According to the USDA, which recommends 3-5 servings of vegetables a day for adults, any vegetable counts whether fresh, frozen or canned. The sub-groups are what separate the winners from the merely average in terms of health benefits. Those groups include dark green, the red and orange varieties and starchy veggies.
The Leafy Greens
Kale, cabbage, broccoli and spinach fall into this category and are extremely beneficial when included regularly in your diet. They offer a low calorie component to the meal and are also useful in reducing the risk of cancer and heart disease. In the case of kale and spinach, nutritionists warn to always choose organic to avoid the intake of pesticides that can be found on commercial varieties. And those with kidney problems or hypothyroidism may want to decrease their intake of these two leafy greens.
Eat The Rainbow
It’s true that variety will keep meals interesting so choosing vegetables with color such as carrots, tomatoes, peppers and corn are certainly recommended. However, some of these veggies belong to the nightshade family and while most individuals will have no problem consuming them, it’s important to understand their potential impact. Coming from the Solanaceae family, common nightshades include eggplant, tomatoes, white potatoes, chili peppers and bell peppers. Nightshades can cause problems for people with autoimmune diseases, joint pain, inflammation or any digestive sensitivity. In addition, too much of any red or orange veggie can actually cause a temporary orange discoloration of the eyes or skin due to an overabundance of carotenoids.
Nothing in Life is Free
You often hear nutritionists and diet spokespersons encouraging you to eat all the veggies you want because they are free calories, or in terms of diets considered free points. In the case of the starchy group including potatoes, corn, peas and beans, they need to be counted as a starch. These varieties usually land on the high glycemic index and will break down more quickly releasing glucose into the bloodstream. They also contain more calories and carbs than their more healthful counterparts.

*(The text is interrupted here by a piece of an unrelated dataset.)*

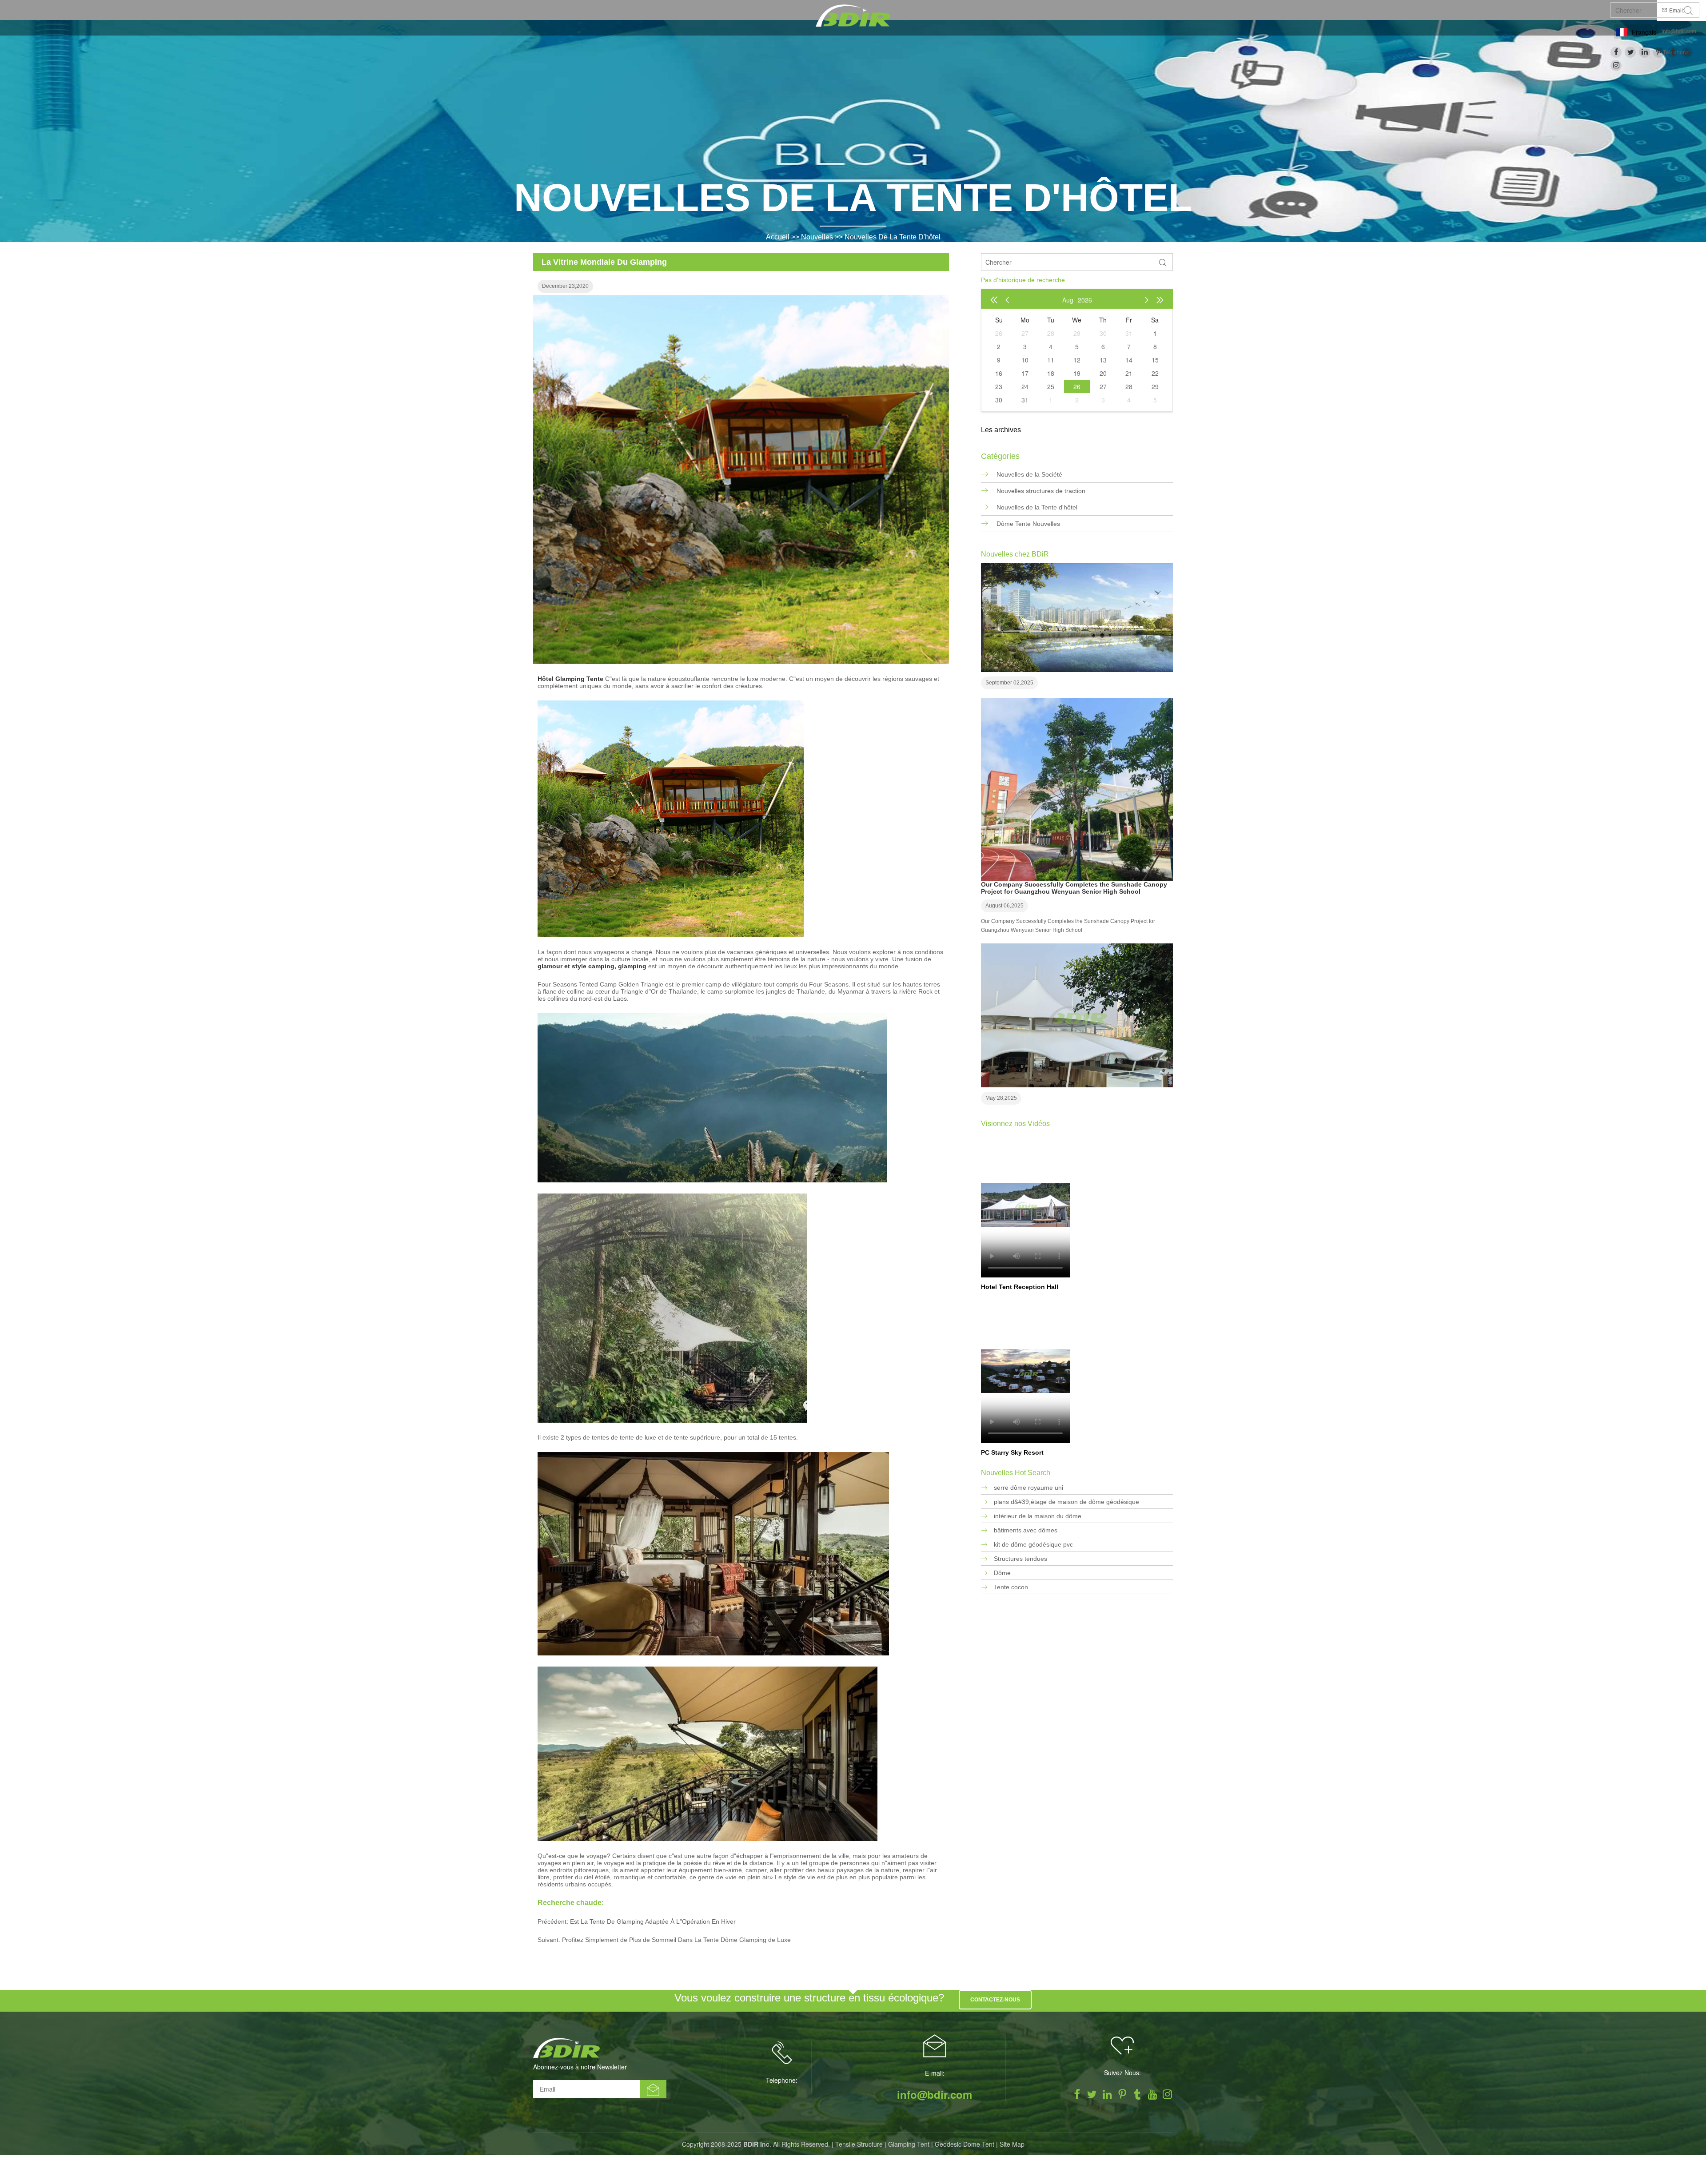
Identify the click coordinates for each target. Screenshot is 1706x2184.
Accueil (777, 237)
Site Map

When considering nutrient content - potassium, folic acid, fiber and vitamins A, C and K – most all vegetables will contribute to an overall healthy diet. However, it’s important to understand what vegetables contribute which nutrients, particularly if you are watching your intake for medical reasons.
The bottom line is there are really no bad vegetables. However, there are incorrect ways of preparing them that can diminish the benefits of a seemingly healthful meal. So read up, stay informed, but most importantly make sure you eat your vegetables.